CHAPTER V

DAN HANDS HIMSELF BAD MONEY

As the season went on it was evident that Dave Darrin was slowly getting back to form.

Yet coach was not wholly satisfied, nor was anyone else who had the triumph of the Navy eleven at heart.

Three more games had been played, and two of them were won by the Navy. Next would come Stanford College, a hard lot to beat. The Navy tried to bolster up its own hopes; a loss to Stanford would mean the majority of games lost out of the first five.

True, the news from West Point was not wholly disconcerting to the Navy. The Army that year had some strong players, it was true; still, the loss of Prescott and Holmes was sorely felt. Word came, too, in indirect ways, that there was no likelihood whatever that the Coventry against Cadet Dick Prescott would be lifted. It was the evident purpose of the Corps of Cadets, for fancied wrongs, to ostracize Dick Prescott until he found himself forced to resign from the United States Military Academy.
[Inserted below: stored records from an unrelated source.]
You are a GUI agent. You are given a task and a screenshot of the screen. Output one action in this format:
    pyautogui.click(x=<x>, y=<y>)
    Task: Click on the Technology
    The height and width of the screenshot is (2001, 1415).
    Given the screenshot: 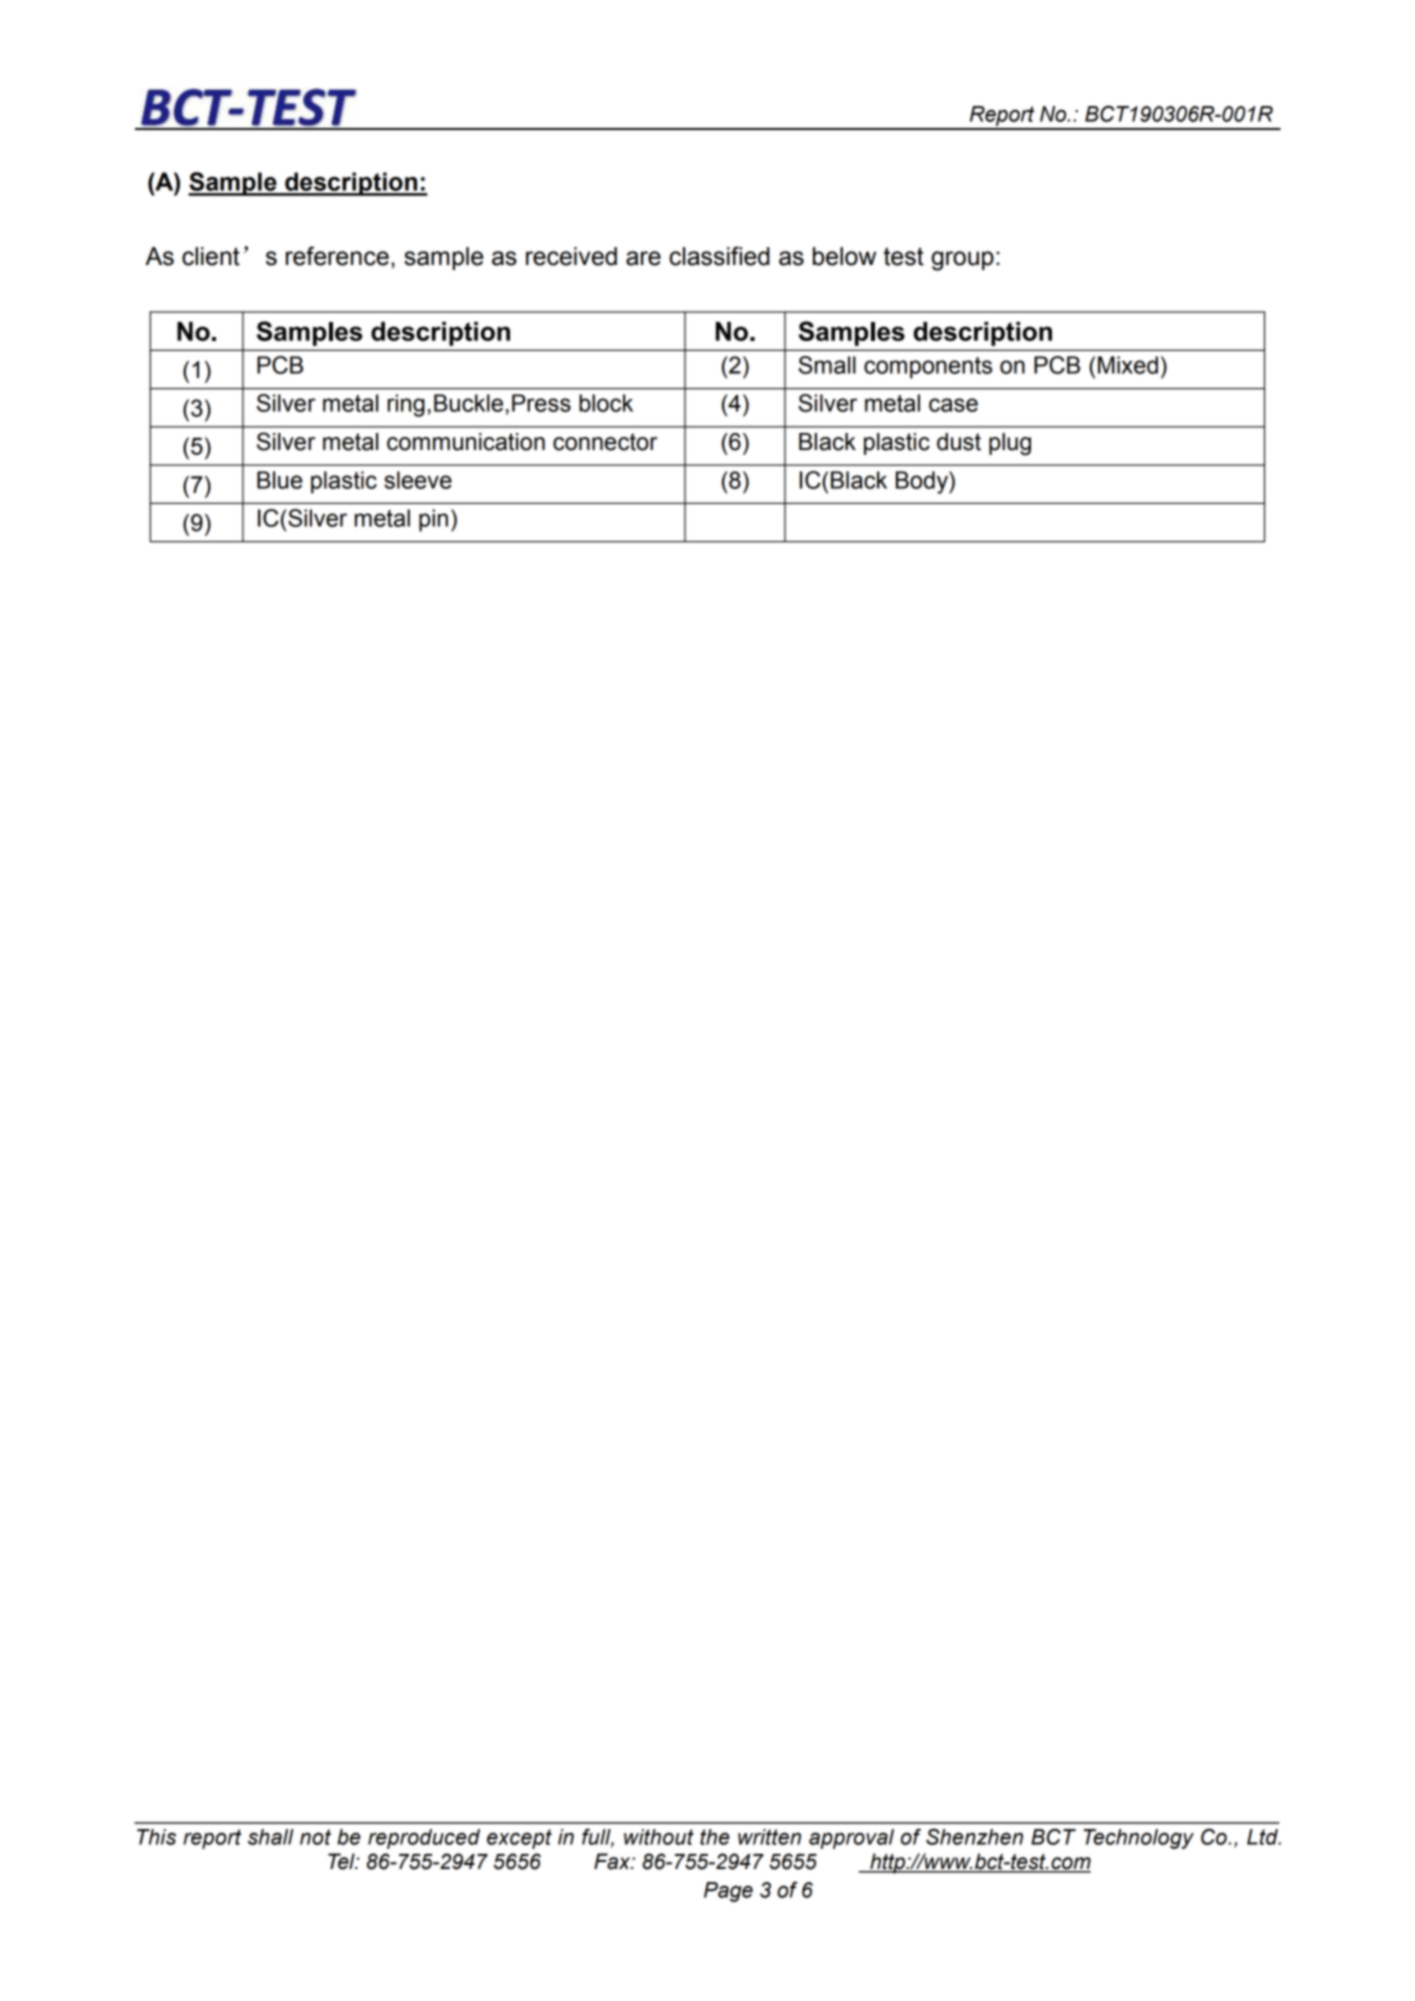 What is the action you would take?
    pyautogui.click(x=1138, y=1839)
November came in. Stanford came. Coach talked to Dave Darrin steadily for ten minutes before the Navy eleven trotted out on to the field. Stanford left Annapolis with small end of the score, in a six-to-two game, and the Navy was jubilant.

"Darrin has come back pretty close to his right form," was the general comment.

For that Saturday evening Dan Dalzell, being now "on privilege" again, asked and received leave to visit in town—-this the more readily because his work on the team had prevented his going out of the Yard that afternoon.

Dave, too, requested and secured leave to go into town, though he stated frankly that he had no visit to make, and wanted only a stroll away from the Academy grounds.